- _Aim_: Reproduce the listing below word for word, from the first line to the last.

[Saved data entries]
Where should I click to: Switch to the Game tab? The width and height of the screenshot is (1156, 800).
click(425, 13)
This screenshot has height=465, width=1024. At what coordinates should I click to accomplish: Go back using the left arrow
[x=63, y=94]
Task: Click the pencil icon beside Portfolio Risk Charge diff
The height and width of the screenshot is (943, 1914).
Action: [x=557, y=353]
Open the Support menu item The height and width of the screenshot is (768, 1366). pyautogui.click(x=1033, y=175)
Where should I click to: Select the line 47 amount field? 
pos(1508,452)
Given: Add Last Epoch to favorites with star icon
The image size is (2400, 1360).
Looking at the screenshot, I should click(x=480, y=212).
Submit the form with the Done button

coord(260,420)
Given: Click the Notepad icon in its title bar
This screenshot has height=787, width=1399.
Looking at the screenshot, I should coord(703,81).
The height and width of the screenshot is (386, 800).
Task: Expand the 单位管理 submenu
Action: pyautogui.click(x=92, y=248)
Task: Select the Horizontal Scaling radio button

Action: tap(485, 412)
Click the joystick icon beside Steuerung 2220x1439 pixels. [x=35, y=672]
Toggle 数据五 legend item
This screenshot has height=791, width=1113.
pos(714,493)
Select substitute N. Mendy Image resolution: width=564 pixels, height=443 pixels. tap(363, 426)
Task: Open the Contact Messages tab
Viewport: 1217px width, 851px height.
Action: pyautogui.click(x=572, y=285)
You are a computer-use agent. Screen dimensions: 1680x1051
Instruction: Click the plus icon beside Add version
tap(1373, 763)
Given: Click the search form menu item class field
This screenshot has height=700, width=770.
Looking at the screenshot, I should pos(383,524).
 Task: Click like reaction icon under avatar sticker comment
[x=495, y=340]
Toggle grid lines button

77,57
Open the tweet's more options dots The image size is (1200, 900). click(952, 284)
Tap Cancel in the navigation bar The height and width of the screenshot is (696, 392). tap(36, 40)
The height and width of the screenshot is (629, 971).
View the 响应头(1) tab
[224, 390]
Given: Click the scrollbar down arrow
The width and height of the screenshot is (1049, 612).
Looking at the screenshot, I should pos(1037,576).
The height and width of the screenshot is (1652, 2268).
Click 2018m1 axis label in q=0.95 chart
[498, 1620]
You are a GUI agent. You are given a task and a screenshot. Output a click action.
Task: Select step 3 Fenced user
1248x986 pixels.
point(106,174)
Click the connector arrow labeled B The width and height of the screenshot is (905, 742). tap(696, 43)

- _Answer to this exercise_:
Where should I click to: Switch to the Game tab? The width and height of the screenshot is (1156, 800).
click(425, 13)
This screenshot has height=465, width=1024. At what coordinates should I click to accomplish: Go back using the left arrow
[x=63, y=94]
Task: Click the pencil icon beside Portfolio Risk Charge diff
The height and width of the screenshot is (943, 1914).
Action: [x=557, y=353]
Open the Support menu item The height and width of the screenshot is (768, 1366). pyautogui.click(x=1033, y=175)
Where should I click to: Select the line 47 amount field? 
pos(1508,452)
Given: Add Last Epoch to favorites with star icon
The image size is (2400, 1360).
Looking at the screenshot, I should click(x=480, y=212).
Submit the form with the Done button

coord(260,420)
Given: Click the Notepad icon in its title bar
This screenshot has height=787, width=1399.
Looking at the screenshot, I should coord(703,81).
The height and width of the screenshot is (386, 800).
Task: Expand the 单位管理 submenu
Action: pyautogui.click(x=92, y=248)
Task: Select the Horizontal Scaling radio button

Action: tap(485, 412)
Click the joystick icon beside Steuerung 2220x1439 pixels. [x=35, y=672]
Toggle 数据五 legend item
This screenshot has height=791, width=1113.
pos(714,493)
Select substitute N. Mendy Image resolution: width=564 pixels, height=443 pixels. tap(363, 426)
Task: Open the Contact Messages tab
Viewport: 1217px width, 851px height.
Action: pyautogui.click(x=572, y=285)
You are a computer-use agent. Screen dimensions: 1680x1051
Instruction: Click the plus icon beside Add version
tap(1373, 763)
Given: Click the search form menu item class field
This screenshot has height=700, width=770.
Looking at the screenshot, I should pos(383,524).
 Task: Click like reaction icon under avatar sticker comment
[x=495, y=340]
Toggle grid lines button

77,57
Open the tweet's more options dots The image size is (1200, 900). click(952, 284)
Tap Cancel in the navigation bar The height and width of the screenshot is (696, 392). tap(36, 40)
The height and width of the screenshot is (629, 971).
View the 响应头(1) tab
[224, 390]
Given: Click the scrollbar down arrow
The width and height of the screenshot is (1049, 612).
Looking at the screenshot, I should pos(1037,576).
The height and width of the screenshot is (1652, 2268).
Click 2018m1 axis label in q=0.95 chart
[498, 1620]
You are a GUI agent. You are given a task and a screenshot. Output a click action.
Task: Select step 3 Fenced user
1248x986 pixels.
point(106,174)
Click the connector arrow labeled B The width and height of the screenshot is (905, 742). tap(696, 43)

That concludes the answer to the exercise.